Tax Day is a significant day for the Tax Cuts and Jobs Act. Since January, I’ve been able to hear from Oklahomans about how the tax changes affected their families and small businesses, but soon we’ll see the final numbers.

Some national media have done all they can to find problems, and since no one likes paying taxes, it’s not hard to find negative stories. But there are some undeniable facts. Wages are up, unemployment is down and business investment is up. The economy has added over 3 million jobs since the tax cuts passed. Wages and take-home pay also increased by over 3 percent.

Oklahomans let me know they appreciated the increase in the child tax credit and the doubled standard deduction. A man and his wife in their early 30s from Oklahoma City told my team their saving this year will help pay off their student loans and a car loan. A married farmer with two kids from Jackson County was able to use the Qualified Business Deduction and child tax credits to reduce their tax burden by $3,300. One young couple from Edmond with about the same income as last year will owe about $4,000 less than last year thanks to the doubled standard deduction — and this family also paid the Obamacare penalty for the last time this year thanks to the repeal of the individual mandate.

In fact, those in the lowest tax brackets benefited most because of wage growth and lower tax rates. The latest IRS numbers show that tax returns are almost exactly the same size as last year, contrary to previous national media reporting.

Small businesses like a Muskogee irrigation components manufacturer and a dry cleaner in Enid reported a lower tax burden and positive economic activity bolstered by the changes in the tax code last year. After the tax bill passed, Express Employment Professionals was able to provide a $2,000 bonus to more than 200 nonexecutive employees. In March 2018, Webco Industries in Sand Springs reportedly gave $1,000 and $2,000 bonuses to employees based on their longevity because of their tax savings. Business investment has also reached 7 percent after inflation, which means more efficiency and more manufacturing.

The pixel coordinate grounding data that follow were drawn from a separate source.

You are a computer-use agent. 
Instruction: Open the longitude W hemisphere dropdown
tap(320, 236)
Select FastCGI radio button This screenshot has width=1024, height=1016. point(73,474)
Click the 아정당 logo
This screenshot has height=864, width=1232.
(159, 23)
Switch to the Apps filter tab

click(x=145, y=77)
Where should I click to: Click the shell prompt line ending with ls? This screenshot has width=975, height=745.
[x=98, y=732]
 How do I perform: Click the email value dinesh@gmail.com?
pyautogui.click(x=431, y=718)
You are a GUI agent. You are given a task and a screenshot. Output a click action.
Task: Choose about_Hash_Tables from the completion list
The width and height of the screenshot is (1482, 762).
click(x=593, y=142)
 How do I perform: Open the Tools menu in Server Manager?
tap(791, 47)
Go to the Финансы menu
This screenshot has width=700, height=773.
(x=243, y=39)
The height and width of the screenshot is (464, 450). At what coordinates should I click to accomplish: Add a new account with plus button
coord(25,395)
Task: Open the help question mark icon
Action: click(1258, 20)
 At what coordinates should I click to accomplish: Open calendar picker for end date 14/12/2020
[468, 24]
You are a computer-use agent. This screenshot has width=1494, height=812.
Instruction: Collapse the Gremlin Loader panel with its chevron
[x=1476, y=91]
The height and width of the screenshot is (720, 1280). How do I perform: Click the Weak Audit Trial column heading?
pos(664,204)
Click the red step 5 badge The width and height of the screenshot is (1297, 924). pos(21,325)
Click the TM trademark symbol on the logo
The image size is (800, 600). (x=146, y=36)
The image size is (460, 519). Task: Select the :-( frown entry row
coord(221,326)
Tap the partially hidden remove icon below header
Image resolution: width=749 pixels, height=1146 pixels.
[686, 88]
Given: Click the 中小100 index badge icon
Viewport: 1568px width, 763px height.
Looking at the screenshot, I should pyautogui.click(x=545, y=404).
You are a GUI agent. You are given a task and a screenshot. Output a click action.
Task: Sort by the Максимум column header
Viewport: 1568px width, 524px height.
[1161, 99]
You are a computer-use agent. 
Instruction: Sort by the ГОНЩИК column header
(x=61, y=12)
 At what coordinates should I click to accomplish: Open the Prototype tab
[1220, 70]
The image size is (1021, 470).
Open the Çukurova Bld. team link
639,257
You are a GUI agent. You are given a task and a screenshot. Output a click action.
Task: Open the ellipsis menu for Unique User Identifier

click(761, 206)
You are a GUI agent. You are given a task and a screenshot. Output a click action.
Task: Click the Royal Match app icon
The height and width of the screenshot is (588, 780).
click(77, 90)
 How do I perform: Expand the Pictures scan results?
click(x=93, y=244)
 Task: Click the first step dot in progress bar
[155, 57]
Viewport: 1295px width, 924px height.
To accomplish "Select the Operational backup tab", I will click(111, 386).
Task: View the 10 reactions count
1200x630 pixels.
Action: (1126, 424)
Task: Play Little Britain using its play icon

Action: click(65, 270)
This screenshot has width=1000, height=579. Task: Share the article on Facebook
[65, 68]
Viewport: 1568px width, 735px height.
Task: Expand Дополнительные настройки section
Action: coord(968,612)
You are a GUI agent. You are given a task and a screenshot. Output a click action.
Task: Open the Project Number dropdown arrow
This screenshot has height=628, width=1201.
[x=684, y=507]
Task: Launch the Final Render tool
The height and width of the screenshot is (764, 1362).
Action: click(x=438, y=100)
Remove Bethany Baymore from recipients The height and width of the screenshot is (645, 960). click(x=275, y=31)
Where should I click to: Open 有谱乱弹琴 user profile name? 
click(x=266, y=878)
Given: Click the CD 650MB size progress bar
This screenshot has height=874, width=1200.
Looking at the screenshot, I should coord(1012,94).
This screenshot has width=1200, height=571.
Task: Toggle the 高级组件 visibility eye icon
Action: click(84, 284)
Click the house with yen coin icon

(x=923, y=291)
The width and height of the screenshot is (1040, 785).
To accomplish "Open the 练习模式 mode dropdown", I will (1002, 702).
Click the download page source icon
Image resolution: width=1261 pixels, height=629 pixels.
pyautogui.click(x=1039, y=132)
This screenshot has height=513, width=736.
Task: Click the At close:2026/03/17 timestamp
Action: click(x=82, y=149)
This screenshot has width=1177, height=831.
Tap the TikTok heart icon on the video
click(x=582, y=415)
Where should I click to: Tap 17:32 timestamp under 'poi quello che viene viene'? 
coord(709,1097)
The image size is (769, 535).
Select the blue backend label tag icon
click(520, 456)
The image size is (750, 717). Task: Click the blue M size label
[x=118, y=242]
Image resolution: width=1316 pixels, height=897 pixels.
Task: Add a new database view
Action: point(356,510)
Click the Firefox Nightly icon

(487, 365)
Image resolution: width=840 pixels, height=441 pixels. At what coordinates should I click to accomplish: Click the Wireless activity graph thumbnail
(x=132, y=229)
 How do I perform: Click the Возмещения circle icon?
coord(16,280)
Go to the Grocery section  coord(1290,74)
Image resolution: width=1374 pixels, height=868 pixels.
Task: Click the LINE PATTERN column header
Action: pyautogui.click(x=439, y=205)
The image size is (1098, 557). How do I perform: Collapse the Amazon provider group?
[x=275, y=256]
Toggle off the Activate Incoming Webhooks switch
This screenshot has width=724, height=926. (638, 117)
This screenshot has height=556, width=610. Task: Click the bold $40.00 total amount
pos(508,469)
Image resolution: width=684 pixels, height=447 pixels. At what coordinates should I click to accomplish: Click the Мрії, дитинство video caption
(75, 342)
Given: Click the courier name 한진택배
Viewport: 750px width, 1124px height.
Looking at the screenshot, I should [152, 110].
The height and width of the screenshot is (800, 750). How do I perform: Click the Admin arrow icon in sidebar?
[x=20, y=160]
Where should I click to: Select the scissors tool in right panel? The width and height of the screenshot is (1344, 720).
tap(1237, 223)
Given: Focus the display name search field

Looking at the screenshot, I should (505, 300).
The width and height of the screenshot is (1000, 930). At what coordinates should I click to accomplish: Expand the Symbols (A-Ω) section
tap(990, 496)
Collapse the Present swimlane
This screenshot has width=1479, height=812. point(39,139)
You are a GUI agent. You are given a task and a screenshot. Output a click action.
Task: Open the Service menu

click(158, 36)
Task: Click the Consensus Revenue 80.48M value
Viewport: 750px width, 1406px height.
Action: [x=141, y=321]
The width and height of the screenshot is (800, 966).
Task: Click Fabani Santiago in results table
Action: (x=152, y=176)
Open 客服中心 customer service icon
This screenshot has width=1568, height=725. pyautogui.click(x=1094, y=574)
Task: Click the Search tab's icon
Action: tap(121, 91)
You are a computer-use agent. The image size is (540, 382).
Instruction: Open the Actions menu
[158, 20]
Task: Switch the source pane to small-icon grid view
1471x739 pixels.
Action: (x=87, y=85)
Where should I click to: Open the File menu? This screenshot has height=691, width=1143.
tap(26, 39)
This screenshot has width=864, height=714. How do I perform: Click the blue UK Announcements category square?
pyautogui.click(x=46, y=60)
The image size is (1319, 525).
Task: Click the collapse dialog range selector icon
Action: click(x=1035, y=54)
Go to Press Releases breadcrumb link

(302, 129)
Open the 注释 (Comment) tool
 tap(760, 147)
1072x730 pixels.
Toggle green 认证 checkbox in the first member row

More jobs, higher salaries, and greater opportunities are direct economic responses to an improved tax code. The basic government requires some taxes, but when people can keep more of their own money and spend or save it as they choose, the economy grows and people have employment options. There is still work to be done in the tax code, but the first year of the new tax changes have shown a positive effect on Oklahoma and the nation. Let’s keep the economic engine running.